* **Task prompt**
Copy, word for word, the lines of the entries below between the one with "Image resolution: width=1280, height=2266." and the one with "Games (1287, 45)", inclusive, and leave out everything else.

* **Supplied material**
►
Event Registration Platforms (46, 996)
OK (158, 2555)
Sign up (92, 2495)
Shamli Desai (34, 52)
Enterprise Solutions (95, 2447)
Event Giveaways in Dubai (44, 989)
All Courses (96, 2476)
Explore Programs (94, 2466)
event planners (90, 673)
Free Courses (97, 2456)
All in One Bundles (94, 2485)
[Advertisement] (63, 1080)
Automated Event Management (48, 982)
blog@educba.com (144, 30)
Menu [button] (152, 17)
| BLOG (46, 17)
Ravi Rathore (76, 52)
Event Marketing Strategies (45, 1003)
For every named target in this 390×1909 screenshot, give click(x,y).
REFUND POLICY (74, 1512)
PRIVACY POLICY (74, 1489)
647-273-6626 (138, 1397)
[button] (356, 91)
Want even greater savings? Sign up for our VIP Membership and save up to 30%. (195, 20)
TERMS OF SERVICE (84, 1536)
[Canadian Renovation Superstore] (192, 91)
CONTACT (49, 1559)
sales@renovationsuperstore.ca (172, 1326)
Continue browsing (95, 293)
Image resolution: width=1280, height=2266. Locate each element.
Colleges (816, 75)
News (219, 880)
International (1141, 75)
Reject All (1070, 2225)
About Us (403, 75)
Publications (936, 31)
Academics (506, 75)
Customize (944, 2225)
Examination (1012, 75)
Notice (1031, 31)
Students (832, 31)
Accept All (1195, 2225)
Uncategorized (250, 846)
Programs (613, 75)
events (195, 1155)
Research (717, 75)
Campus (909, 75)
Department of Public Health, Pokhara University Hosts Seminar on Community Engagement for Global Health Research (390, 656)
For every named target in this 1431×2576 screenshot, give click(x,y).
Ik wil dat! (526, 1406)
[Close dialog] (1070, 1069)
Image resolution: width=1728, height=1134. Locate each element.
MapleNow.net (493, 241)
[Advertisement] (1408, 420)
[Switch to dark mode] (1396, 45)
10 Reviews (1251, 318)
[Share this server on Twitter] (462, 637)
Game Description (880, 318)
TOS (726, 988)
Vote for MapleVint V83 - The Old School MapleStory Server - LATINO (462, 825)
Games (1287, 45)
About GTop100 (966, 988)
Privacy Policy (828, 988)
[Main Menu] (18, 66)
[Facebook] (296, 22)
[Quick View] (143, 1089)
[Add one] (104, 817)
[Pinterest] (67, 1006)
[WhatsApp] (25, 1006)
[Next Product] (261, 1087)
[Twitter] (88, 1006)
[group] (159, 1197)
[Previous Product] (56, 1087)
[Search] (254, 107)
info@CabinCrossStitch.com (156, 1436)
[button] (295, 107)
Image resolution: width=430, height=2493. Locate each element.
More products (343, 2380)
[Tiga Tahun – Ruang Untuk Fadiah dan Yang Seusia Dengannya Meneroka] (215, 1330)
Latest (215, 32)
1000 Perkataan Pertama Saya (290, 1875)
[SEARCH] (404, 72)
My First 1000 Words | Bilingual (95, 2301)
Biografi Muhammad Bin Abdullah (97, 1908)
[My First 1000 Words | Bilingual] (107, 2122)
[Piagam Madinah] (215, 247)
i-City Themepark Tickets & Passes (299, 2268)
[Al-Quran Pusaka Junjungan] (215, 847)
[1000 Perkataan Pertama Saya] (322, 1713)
◄
* **Finished exercise**
Image resolution: width=1280, height=2266. Locate each element.
Colleges (816, 75)
News (219, 880)
International (1141, 75)
Reject All (1070, 2225)
About Us (403, 75)
Publications (936, 31)
Academics (506, 75)
Customize (944, 2225)
Examination (1012, 75)
Notice (1031, 31)
Students (832, 31)
Accept All (1195, 2225)
Uncategorized (250, 846)
Programs (613, 75)
events (195, 1155)
Research (717, 75)
Campus (909, 75)
Department of Public Health, Pokhara University Hosts Seminar on Community Engagement for Global Health Research (390, 656)
For every named target in this 1431×2576 screenshot, give click(x,y).
Ik wil dat! (526, 1406)
[Close dialog] (1070, 1069)
Image resolution: width=1728, height=1134. Locate each element.
MapleNow.net (493, 241)
[Advertisement] (1408, 420)
[Switch to dark mode] (1396, 45)
10 Reviews (1251, 318)
[Share this server on Twitter] (462, 637)
Game Description (880, 318)
TOS (726, 988)
Vote for MapleVint V83 - The Old School MapleStory Server - LATINO (462, 825)
Games (1287, 45)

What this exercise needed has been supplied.